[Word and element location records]
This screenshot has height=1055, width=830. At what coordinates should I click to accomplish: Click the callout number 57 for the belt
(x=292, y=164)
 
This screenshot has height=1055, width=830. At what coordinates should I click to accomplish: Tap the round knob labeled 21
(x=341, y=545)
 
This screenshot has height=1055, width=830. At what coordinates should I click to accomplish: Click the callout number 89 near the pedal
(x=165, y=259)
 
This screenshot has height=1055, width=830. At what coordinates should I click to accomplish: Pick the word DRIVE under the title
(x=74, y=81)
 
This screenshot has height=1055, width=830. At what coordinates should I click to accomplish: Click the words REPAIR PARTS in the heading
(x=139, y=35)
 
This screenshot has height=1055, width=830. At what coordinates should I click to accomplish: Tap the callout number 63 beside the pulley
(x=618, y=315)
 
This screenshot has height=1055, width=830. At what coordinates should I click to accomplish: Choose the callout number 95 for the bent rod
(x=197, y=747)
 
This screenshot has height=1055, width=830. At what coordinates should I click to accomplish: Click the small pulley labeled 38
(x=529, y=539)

▸ **Task objective**
Extract every line of the material above and reproduce each one word for word, without changes.

▸ **Exercise response**
This screenshot has height=1055, width=830. At what coordinates should I click to accomplish: Click the callout number 57 for the belt
(x=292, y=164)
 
This screenshot has height=1055, width=830. At what coordinates should I click to accomplish: Tap the round knob labeled 21
(x=341, y=545)
 
This screenshot has height=1055, width=830. At what coordinates should I click to accomplish: Click the callout number 89 near the pedal
(x=165, y=259)
 
This screenshot has height=1055, width=830. At what coordinates should I click to accomplish: Pick the word DRIVE under the title
(x=74, y=81)
 
This screenshot has height=1055, width=830. At what coordinates should I click to accomplish: Click the words REPAIR PARTS in the heading
(x=139, y=35)
 
This screenshot has height=1055, width=830. At what coordinates should I click to accomplish: Tap the callout number 63 beside the pulley
(x=618, y=315)
 
This screenshot has height=1055, width=830. At what coordinates should I click to accomplish: Choose the callout number 95 for the bent rod
(x=197, y=747)
 
This screenshot has height=1055, width=830. At what coordinates should I click to accomplish: Click the small pulley labeled 38
(x=529, y=539)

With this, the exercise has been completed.